Exercise instructions: Below are some entries. Copy each line that holds the string "more".
[Records shown — start]
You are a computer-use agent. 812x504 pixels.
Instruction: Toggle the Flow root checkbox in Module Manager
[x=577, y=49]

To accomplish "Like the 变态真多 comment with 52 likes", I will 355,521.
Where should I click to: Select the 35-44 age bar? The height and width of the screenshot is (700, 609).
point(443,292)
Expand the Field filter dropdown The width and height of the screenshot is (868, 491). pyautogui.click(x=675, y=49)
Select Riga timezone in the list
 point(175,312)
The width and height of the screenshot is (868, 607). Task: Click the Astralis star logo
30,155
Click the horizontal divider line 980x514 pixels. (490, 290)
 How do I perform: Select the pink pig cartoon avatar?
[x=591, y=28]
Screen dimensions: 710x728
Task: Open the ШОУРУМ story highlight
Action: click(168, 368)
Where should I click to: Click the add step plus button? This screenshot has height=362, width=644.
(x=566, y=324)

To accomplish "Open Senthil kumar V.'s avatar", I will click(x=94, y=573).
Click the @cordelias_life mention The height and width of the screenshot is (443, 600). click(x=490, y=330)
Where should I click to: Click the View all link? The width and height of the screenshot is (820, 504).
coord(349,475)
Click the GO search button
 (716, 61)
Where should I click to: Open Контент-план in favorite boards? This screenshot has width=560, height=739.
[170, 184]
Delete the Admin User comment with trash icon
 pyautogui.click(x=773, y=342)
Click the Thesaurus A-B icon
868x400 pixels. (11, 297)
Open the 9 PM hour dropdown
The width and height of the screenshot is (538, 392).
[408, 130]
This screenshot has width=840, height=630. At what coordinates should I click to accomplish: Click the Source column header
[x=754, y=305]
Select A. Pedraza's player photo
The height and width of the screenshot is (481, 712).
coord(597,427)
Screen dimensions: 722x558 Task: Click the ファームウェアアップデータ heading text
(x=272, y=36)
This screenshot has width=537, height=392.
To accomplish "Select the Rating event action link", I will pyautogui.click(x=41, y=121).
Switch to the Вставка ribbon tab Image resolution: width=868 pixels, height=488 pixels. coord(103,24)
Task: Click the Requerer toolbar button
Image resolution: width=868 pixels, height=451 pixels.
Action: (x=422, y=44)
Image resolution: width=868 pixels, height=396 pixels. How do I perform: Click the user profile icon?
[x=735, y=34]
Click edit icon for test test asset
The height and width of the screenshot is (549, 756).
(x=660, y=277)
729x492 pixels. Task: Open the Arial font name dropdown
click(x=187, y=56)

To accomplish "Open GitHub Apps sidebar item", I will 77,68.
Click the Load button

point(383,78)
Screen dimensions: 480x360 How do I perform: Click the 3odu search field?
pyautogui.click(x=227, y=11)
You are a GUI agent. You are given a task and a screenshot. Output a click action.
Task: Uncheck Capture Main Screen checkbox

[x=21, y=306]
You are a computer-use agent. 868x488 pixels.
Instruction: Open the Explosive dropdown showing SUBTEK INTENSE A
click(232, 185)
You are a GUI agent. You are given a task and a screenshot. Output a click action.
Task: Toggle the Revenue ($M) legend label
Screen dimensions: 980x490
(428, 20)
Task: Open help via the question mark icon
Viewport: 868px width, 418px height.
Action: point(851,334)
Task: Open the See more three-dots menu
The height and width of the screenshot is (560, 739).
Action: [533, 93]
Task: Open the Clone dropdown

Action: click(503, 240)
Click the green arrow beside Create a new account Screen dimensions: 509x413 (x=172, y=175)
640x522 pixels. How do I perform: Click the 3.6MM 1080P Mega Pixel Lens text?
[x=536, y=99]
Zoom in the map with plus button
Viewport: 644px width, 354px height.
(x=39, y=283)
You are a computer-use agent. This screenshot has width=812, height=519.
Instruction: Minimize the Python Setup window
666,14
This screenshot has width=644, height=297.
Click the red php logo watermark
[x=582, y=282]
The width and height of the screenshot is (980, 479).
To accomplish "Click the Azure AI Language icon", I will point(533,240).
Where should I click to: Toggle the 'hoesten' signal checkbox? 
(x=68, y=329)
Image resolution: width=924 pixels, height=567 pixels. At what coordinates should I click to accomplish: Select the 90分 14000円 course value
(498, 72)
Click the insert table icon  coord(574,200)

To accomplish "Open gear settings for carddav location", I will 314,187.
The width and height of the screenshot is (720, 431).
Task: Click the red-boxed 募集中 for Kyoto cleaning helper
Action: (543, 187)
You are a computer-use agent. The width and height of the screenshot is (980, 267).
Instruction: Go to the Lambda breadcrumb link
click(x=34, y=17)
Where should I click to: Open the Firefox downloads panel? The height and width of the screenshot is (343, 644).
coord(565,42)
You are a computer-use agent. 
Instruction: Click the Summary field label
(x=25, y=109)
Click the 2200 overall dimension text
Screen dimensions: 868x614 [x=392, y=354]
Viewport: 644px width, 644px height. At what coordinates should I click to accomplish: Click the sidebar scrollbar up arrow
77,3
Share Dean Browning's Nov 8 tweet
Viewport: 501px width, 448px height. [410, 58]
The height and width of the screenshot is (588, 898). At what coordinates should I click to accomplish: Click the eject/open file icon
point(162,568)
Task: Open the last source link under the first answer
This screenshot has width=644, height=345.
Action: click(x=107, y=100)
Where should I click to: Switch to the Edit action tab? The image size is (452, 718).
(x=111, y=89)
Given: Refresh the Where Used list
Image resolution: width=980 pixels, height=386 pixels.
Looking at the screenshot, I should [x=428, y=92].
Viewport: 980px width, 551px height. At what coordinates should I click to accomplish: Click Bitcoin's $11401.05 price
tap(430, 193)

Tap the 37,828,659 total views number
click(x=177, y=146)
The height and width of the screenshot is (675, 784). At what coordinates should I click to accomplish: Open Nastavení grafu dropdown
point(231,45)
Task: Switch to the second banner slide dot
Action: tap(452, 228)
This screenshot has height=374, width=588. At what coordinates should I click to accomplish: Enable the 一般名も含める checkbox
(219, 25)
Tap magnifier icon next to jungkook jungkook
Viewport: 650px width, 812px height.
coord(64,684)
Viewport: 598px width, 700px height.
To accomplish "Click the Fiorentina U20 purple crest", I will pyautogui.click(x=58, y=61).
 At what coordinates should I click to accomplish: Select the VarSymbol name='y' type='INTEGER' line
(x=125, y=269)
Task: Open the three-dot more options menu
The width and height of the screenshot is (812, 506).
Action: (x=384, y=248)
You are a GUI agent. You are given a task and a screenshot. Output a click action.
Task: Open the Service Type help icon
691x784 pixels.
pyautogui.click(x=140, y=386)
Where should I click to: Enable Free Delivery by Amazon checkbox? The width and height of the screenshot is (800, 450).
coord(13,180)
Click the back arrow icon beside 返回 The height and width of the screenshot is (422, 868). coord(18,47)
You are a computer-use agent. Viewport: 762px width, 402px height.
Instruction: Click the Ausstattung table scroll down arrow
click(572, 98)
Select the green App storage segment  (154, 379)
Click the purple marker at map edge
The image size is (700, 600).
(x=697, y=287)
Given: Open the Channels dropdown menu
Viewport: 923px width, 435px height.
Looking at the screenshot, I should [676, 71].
[Records shown — finish]
Result of the exercise:
Task: Open the See more three-dots menu
Task: Open the three-dot more options menu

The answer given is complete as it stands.